SOURCE EXCERPT —
I will take a little time today to see if I can set up a minimal reproducible

michaeldrogalis16:10:45

Cool, much appreciated @spangler!

spangler17:10:35

@michaeldrogalis Okay, set up the test project, but getting this mysterious error:

WARNING: /var/folders/2m/0shxv04j04lcm1c0dddyf4qw0000gn/T/aeron-rspangler already exists.
INFO: Aeron directory /var/folders/2m/0shxv04j04lcm1c0dddyf4qw0000gn/T/aeron-rspangler exists
INFO: Aeron CnC file /var/folders/2m/0shxv04j04lcm1c0dddyf4qw0000gn/T/aeron-rspangler/cnc exists
uk.co.real_logic.aeron.driver.exceptions.ActiveDriverException: active driver detected

spangler17:10:47

Is my other project interfering somehow?

spangler17:10:21

I see this issue about it, but it says it is fixed: https://github.com/onyx-platform/onyx/issues/273

spangler17:10:24

Maybe not?

spangler17:10:52

Ah, I stopped my other project, the error went away

spangler17:10:05

So I can't have two onyx processes running at the same time it seems?

DATA —
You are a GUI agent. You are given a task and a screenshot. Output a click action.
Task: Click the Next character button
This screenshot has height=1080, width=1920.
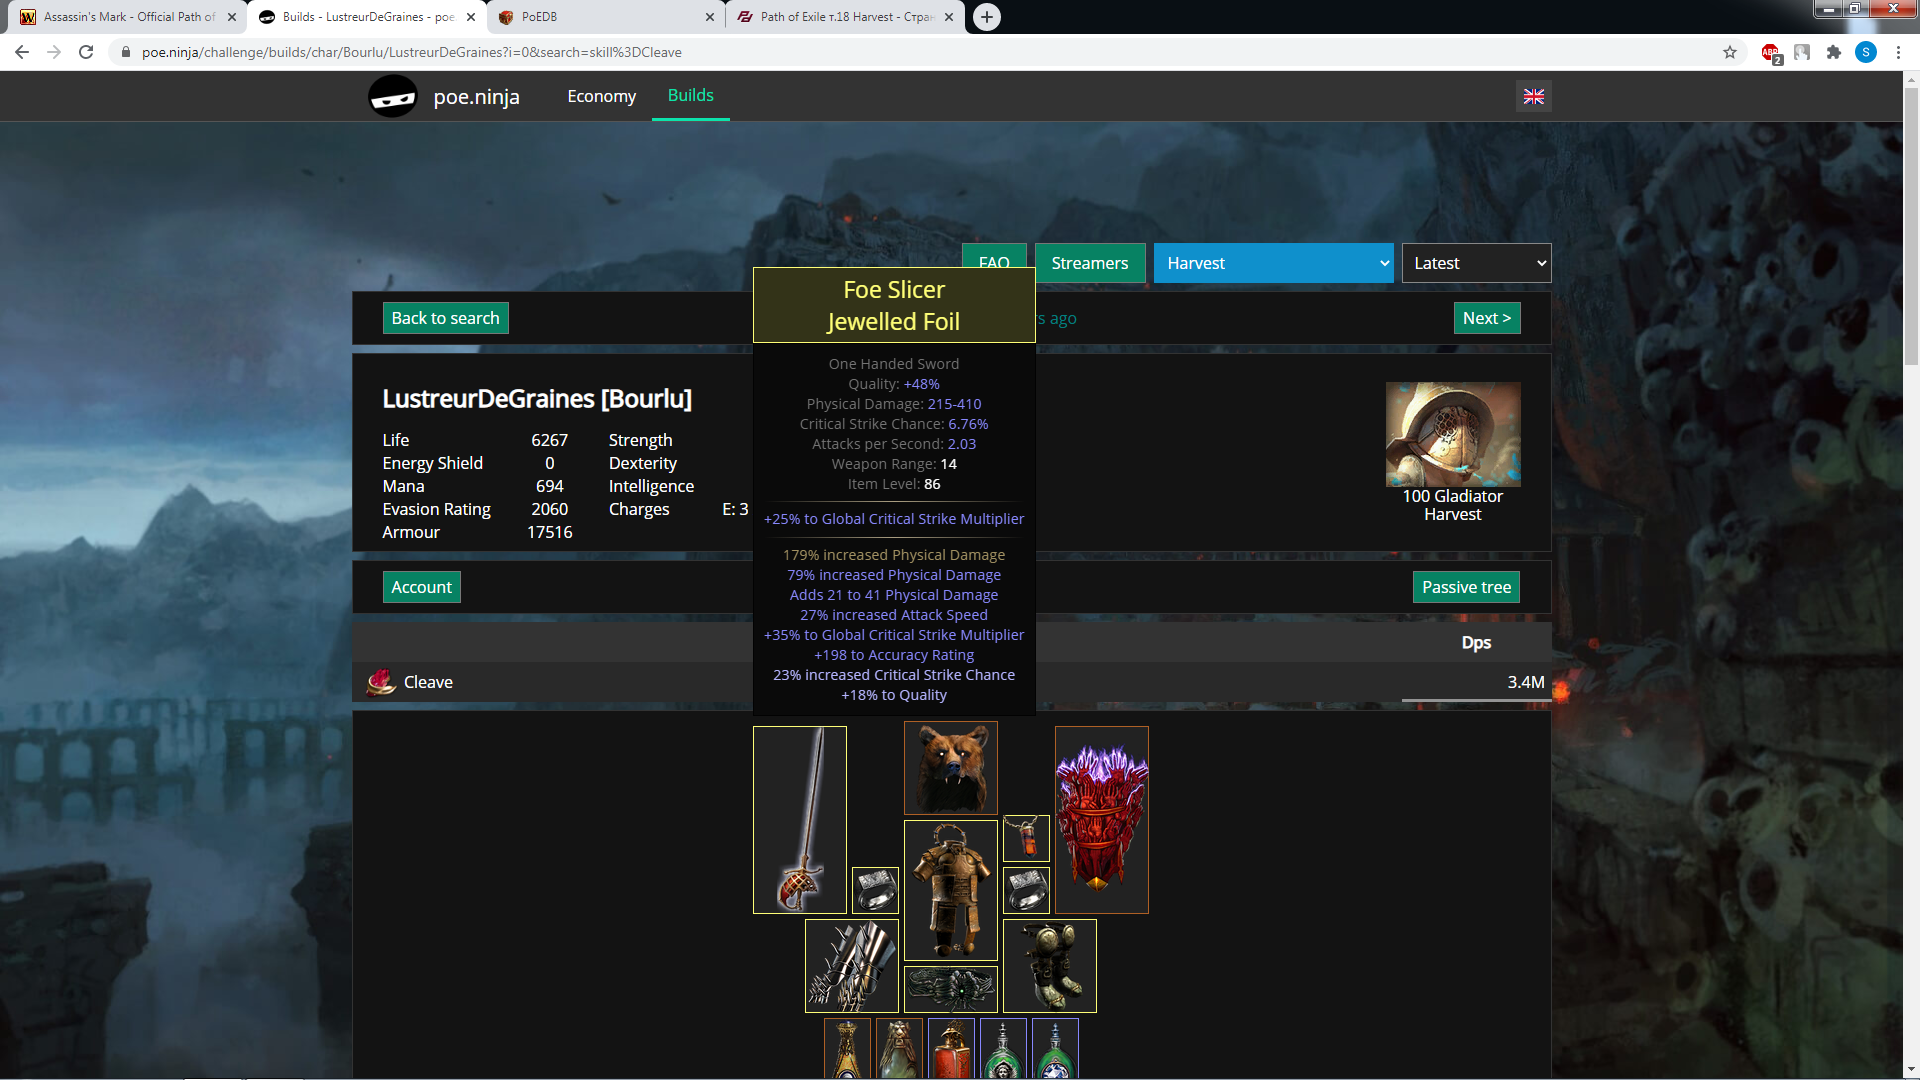[1486, 318]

INSTRUCTIONS TO FOLLOW —
Answer from the Onyx chat thread:
(a) Which exception class appears in the error output?
(b) What did spangler do that made the error go away?
(c) Who wrote "Cool, much appreciated @spangler!"?
The data has no connection to the Onyx chat thread.

TASK ANSWER —
(a) uk.co.real_logic.aeron.driver.exceptions.ActiveDriverException
(b) Stopped the other project.
(c) michaeldrogalis